● **Goal of the exercise**: In the data below, starting at the line that contains "Task: Click the folder icon beside tag name" and ending at the line that contains "The width and height of the screenshot is (267, 128).", give those lines as a Markdown table with the columns Row and Line. Put the row number under Row and the line under Line, and leave out any blank lines.
---------- Data supplied
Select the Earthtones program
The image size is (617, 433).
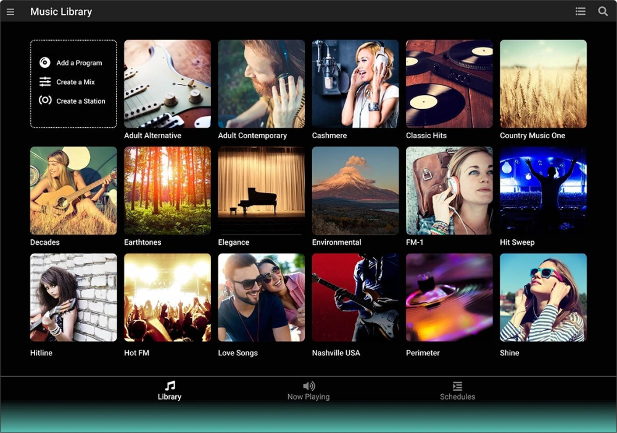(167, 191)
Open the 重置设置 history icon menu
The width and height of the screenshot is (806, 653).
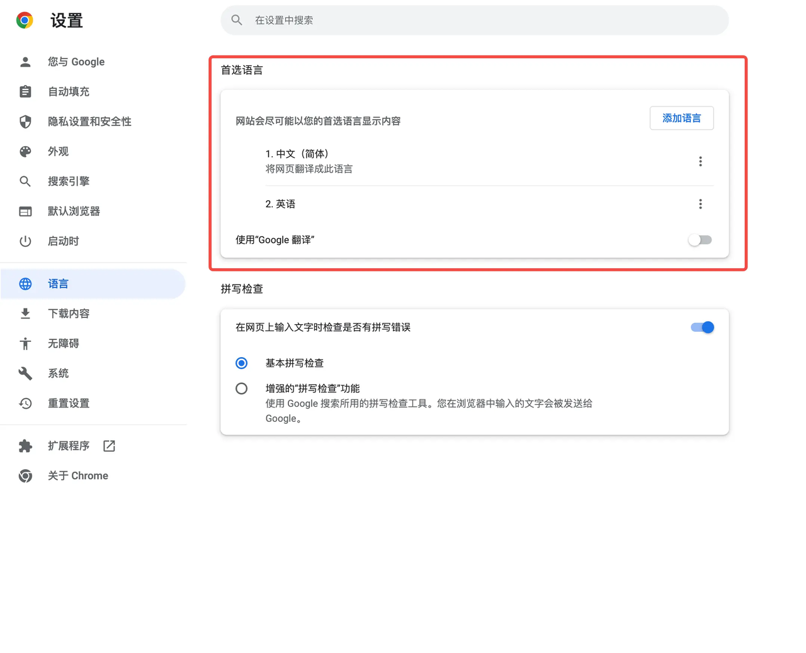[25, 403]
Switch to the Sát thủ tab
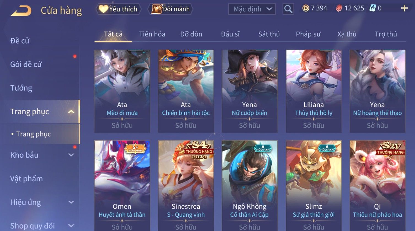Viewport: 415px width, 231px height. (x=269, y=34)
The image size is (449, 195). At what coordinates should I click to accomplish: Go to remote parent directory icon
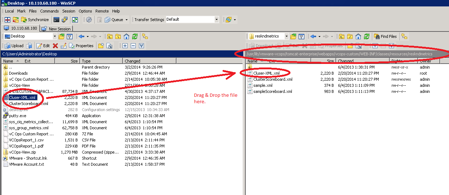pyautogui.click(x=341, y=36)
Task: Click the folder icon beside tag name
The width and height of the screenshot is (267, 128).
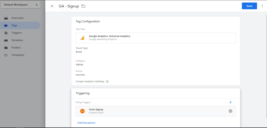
--------------------
---------- Data supplied
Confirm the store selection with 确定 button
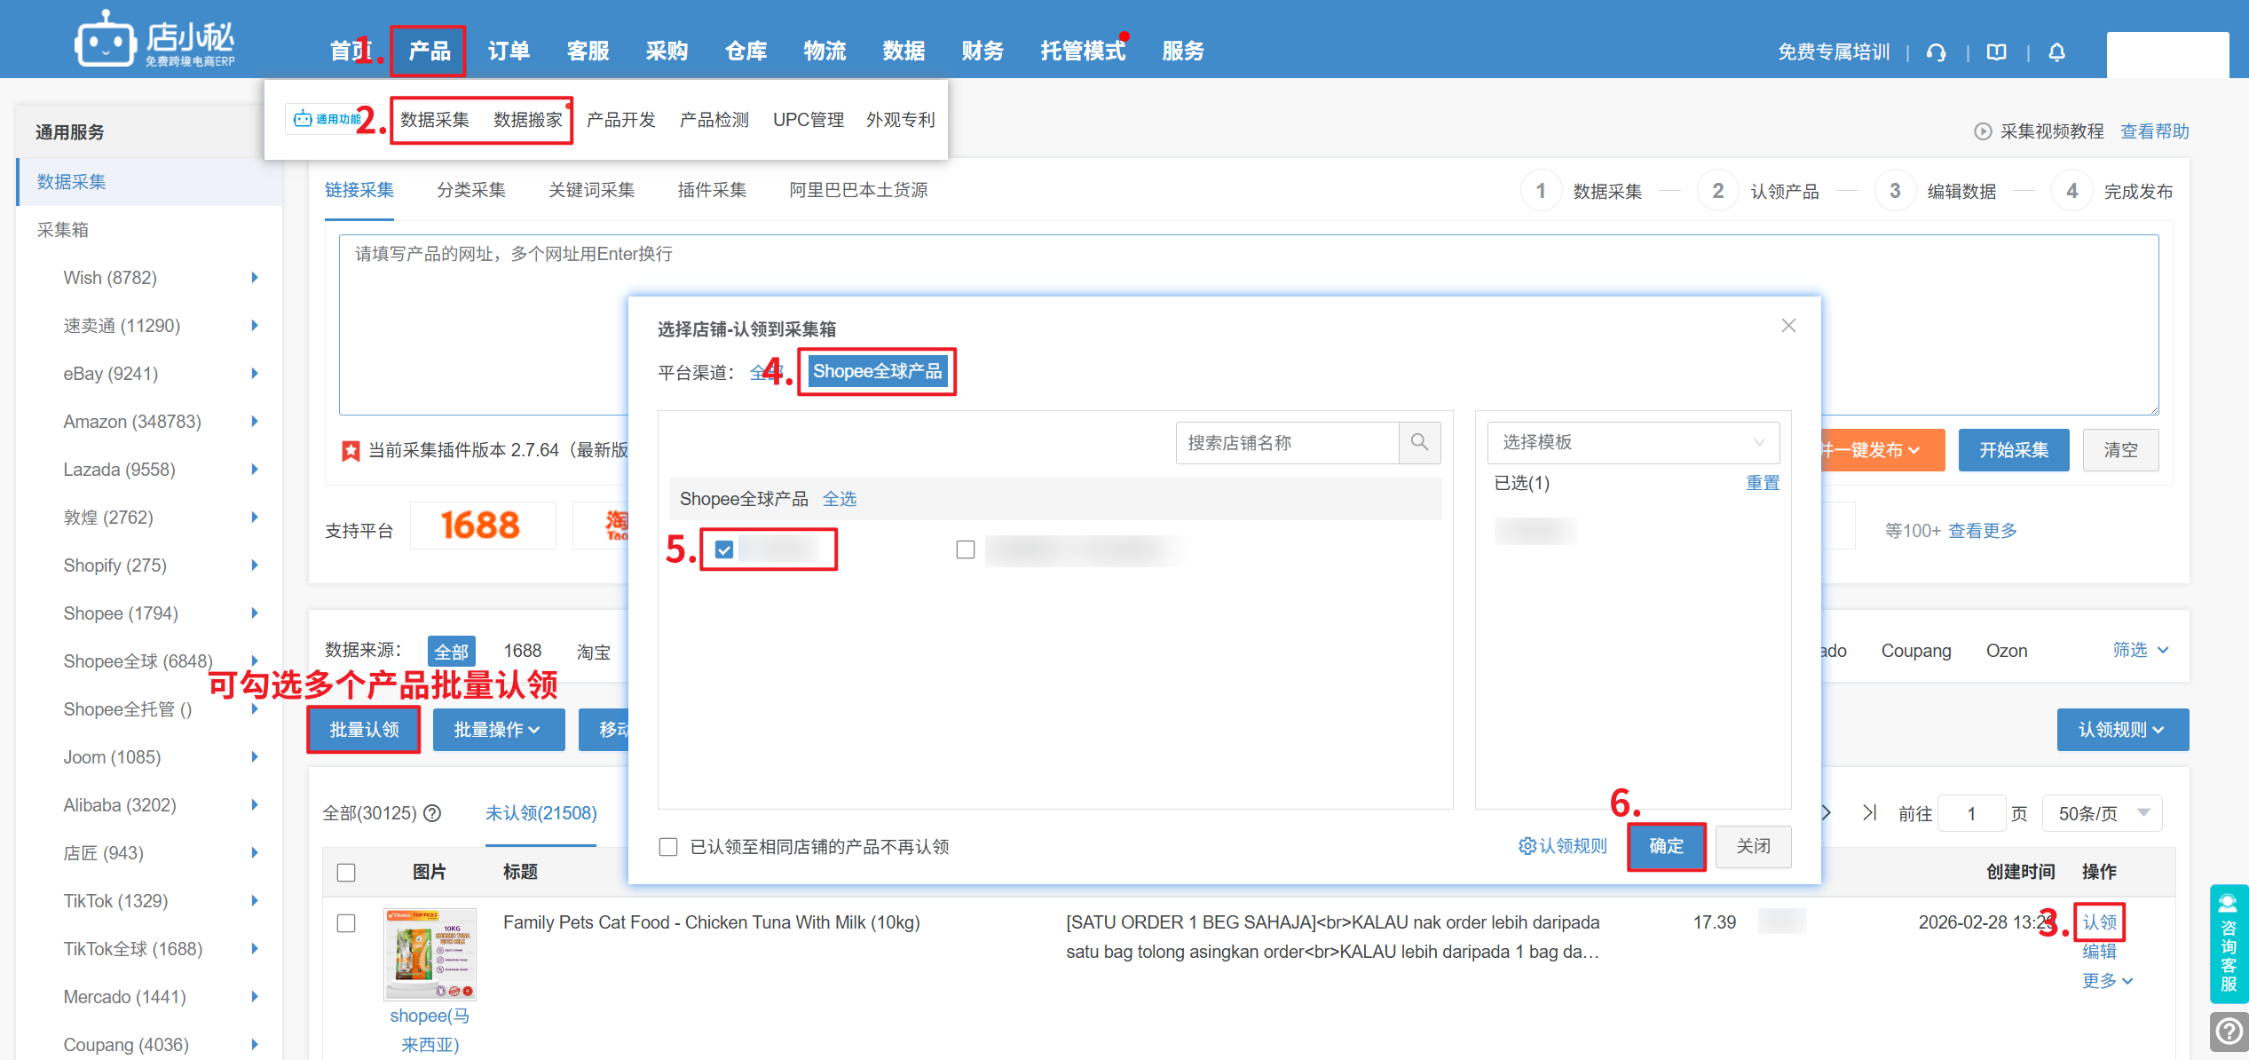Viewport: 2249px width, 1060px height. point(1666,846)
--------------------
---------- Data supplied
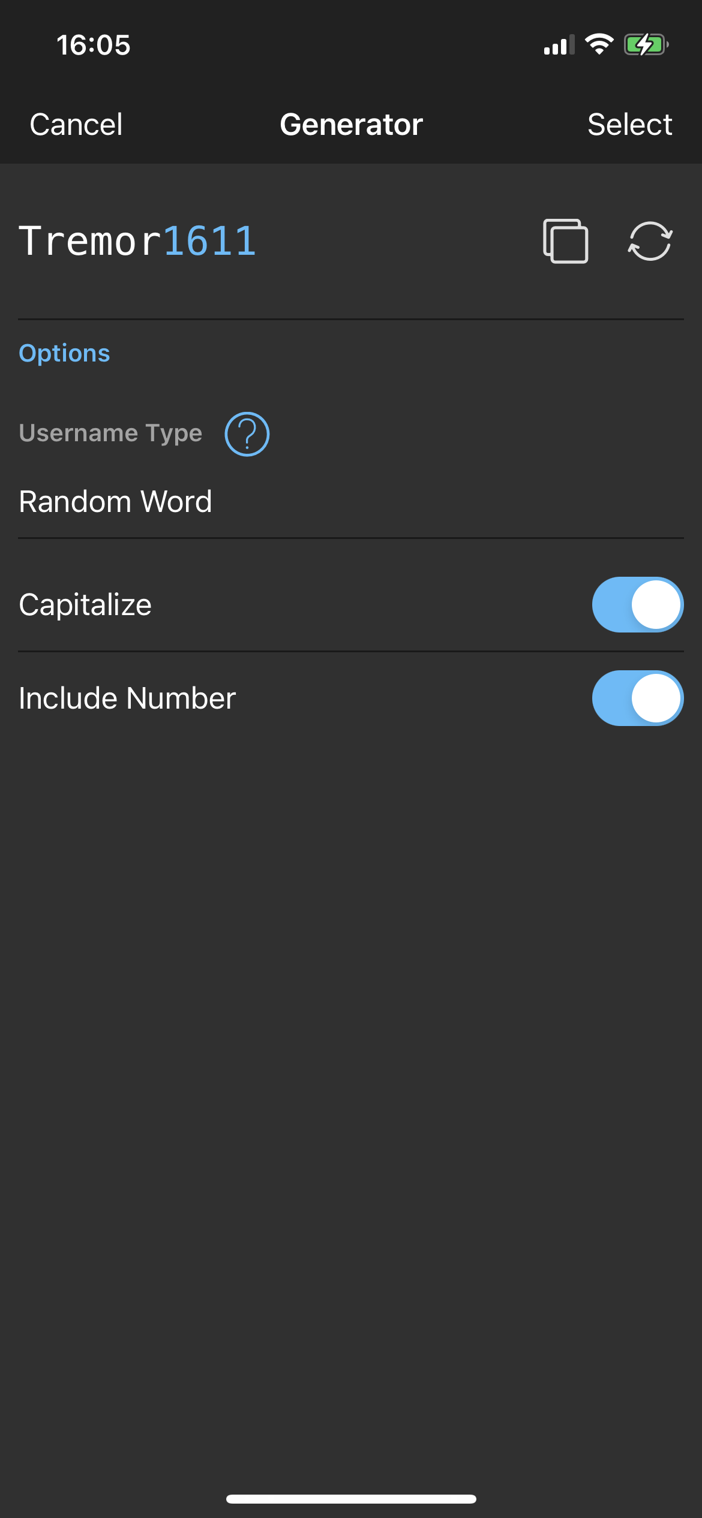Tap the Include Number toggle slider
--------------------
● **Completed exercise**:
| Row | Line |
|---|---|
| 1 | Task: Click the folder icon beside tag name |
| 2 | The width and height of the screenshot is (267, 128). |